Beatty's contention is that the corporation has evolved into the dominant institution in the U.S. Indeed, he argues that most scholars have vastly understated its role in shaping the economy and society. For instance, on July 30, 1619, the Virginia Company authorized a colonial legislature for Virginia. The company's procedures, with members democratically voting their equity shares, choosing officers, and approving policy, became the template for government in Virginia. The roots of representative government can be traced "to a surprising source--the corporation," Colossus reveals.

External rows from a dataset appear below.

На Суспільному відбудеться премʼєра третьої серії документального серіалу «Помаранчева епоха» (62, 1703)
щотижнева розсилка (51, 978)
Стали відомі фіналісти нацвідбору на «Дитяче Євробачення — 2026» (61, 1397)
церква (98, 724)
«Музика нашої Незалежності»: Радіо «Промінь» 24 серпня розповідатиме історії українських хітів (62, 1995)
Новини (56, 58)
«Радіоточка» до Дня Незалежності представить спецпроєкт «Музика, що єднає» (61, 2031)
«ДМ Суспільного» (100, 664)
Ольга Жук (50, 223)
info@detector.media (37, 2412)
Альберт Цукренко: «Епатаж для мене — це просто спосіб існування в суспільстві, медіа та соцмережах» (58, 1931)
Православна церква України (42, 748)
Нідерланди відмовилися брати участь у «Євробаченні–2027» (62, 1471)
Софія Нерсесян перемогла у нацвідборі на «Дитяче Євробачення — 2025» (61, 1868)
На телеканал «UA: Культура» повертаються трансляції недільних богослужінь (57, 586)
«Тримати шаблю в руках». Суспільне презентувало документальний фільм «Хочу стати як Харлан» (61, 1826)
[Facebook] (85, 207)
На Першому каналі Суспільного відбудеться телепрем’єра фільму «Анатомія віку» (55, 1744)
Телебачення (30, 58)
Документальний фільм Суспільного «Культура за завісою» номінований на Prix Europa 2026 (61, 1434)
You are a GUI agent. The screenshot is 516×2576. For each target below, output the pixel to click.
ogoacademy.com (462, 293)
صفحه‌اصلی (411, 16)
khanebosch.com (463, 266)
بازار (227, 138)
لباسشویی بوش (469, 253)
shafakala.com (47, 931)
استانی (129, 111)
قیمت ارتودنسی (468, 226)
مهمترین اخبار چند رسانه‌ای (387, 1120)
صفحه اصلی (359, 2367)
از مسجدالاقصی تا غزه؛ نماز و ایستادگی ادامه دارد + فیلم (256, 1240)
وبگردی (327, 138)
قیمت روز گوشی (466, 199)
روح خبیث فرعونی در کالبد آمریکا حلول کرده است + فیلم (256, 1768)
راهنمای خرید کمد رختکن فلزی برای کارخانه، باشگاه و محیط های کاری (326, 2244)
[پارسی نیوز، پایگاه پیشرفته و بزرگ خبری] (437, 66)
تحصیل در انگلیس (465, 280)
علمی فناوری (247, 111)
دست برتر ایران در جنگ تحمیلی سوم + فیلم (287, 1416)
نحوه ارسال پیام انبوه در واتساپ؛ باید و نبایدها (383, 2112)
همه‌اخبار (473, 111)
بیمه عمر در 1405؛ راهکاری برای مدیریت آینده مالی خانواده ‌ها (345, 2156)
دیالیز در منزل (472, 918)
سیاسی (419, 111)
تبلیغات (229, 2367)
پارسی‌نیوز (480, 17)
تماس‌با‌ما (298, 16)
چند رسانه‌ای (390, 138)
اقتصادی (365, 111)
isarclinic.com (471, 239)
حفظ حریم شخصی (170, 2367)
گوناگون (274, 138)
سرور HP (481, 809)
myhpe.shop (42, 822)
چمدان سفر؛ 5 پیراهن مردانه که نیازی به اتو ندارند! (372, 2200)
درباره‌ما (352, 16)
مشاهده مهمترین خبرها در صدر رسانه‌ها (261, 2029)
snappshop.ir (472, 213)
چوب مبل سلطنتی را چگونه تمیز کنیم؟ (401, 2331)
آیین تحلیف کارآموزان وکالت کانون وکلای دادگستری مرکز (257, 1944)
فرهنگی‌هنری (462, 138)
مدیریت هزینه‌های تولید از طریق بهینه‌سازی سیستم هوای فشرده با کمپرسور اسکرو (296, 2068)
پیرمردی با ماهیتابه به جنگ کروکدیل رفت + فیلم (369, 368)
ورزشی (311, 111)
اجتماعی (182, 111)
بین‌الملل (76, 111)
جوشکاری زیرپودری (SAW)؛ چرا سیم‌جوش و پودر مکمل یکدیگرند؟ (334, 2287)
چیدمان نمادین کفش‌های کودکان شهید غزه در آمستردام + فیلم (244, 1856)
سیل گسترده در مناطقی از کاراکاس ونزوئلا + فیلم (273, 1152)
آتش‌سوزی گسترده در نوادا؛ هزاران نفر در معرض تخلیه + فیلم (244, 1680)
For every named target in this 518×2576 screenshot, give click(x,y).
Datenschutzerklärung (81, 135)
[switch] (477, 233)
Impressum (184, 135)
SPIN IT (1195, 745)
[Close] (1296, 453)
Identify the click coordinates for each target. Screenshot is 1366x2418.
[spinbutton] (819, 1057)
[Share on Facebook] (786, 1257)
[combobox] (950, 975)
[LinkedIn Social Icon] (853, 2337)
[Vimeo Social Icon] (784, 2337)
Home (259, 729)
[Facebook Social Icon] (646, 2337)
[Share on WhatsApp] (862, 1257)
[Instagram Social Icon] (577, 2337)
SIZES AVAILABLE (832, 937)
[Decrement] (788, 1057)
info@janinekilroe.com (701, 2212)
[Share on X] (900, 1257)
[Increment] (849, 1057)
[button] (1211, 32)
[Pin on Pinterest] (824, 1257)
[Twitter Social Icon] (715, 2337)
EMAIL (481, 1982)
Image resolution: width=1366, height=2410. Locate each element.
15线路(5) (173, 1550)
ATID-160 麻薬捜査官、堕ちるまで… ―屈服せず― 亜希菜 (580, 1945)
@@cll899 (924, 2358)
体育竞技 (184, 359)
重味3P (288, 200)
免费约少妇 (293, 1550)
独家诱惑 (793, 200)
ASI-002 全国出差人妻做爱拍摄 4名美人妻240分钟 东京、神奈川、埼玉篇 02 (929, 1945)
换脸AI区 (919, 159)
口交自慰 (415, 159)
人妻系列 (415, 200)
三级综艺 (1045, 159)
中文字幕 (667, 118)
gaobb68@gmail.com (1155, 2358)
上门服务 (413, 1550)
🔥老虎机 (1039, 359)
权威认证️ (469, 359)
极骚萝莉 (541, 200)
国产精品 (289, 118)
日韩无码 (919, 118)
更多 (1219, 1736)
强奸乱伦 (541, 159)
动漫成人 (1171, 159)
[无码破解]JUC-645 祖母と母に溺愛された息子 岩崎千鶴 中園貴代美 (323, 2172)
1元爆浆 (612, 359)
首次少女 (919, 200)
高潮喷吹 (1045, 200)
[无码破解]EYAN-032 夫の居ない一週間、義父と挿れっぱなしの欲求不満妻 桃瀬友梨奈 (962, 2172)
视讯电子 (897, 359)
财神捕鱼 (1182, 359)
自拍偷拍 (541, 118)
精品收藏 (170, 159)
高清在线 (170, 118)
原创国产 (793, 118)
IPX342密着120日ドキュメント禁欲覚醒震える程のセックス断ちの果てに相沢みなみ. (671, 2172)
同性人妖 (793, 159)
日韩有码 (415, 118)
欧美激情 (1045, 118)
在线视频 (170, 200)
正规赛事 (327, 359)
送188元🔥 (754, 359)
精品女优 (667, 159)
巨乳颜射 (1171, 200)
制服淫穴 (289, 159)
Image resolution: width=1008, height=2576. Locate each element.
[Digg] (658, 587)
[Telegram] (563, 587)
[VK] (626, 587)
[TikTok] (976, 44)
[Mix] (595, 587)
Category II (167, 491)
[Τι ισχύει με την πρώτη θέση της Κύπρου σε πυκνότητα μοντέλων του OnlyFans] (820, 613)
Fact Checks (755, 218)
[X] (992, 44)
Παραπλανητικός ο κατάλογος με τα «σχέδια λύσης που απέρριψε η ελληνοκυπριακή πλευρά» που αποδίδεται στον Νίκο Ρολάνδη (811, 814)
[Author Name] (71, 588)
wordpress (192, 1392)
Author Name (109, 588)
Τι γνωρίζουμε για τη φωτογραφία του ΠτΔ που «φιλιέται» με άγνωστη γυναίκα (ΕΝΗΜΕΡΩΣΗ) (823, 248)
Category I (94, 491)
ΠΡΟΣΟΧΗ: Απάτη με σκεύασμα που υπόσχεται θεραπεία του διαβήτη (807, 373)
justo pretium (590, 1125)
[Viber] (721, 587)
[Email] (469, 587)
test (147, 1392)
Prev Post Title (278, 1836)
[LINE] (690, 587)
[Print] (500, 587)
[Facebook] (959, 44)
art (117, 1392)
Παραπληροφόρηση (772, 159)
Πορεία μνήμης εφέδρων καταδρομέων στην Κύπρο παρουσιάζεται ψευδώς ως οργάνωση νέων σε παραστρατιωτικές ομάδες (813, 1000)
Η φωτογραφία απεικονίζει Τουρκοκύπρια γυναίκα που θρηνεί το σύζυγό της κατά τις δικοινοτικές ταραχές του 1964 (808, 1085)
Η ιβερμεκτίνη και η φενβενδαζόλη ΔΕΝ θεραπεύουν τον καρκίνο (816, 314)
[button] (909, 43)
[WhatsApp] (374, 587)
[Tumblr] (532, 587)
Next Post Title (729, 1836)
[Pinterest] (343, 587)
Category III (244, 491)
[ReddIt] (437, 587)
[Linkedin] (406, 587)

But what truly drives the book is Beatty's concern with the place of the corporation in the good society. Throughout U.S. history, companies have done a remarkable job of delivering what customers desire, and it's hard not to admire Corporate America's productive efficiency and willingness to innovate. But Americans have long mistrusted corporations, too, worrying that Big Business wields far too much power. Management lays off workers, disrupts communities, and ignores the pain of the inevitable losers--all in the name of profit and shareholder value. From this perspective, much of U.S. political, judicial, and labor history is best understood as a tale of institutions and interest groups struggling to contain rising corporate power.
For instance, toward the end of the 19th century, the power of private enterprises run by Rockefeller, Carnegie, and other titans dwarfed both the federal and state governments, as well as labor. Still, unions and the federal government managed to emerge as the main countervailing centers of power through a long struggle from the Civil War to World War II. Oligopolistic, cooperative capitalism gradually replaced unregulated private competition, as management, labor, and government negotiated an uneasy power-sharing truce.
But there is growing suspicion today that the corporation is once again too powerful. Beatty argues that the competitive market has supplanted cooperative capitalism. The shift started in the 1970s, thanks to fierce global competition and deregulation of some critical industries. Beatty is outraged at the human cost of restructurings and downsizings in recent years. And he worries that there is no counterweight to corporate power as America positions itself globally.
Colossus does lag a bit near the end. Some stories, such as the employee fallout from a leveraged buyout or changes in corporate R&D practices, will seem familiar to readers of the business press. Analyses of the New Economy and the boom in high-tech entrepreneurship are absent--and missed. All the same, the historical essays that make up Colossus form a far better business book than many management tracts. What we learn is that today's debates about globalization and corporate power are not without precedent. History, as Beatty marshals it, makes a strong case that managers must do more than deliver higher stock prices or contribute to rising living standards. In a democracy, corporate freedom depends on citizens' belief that business is exercising social responsibility as well as power.
Contributing Economics Editor Farrell writes from the heartland.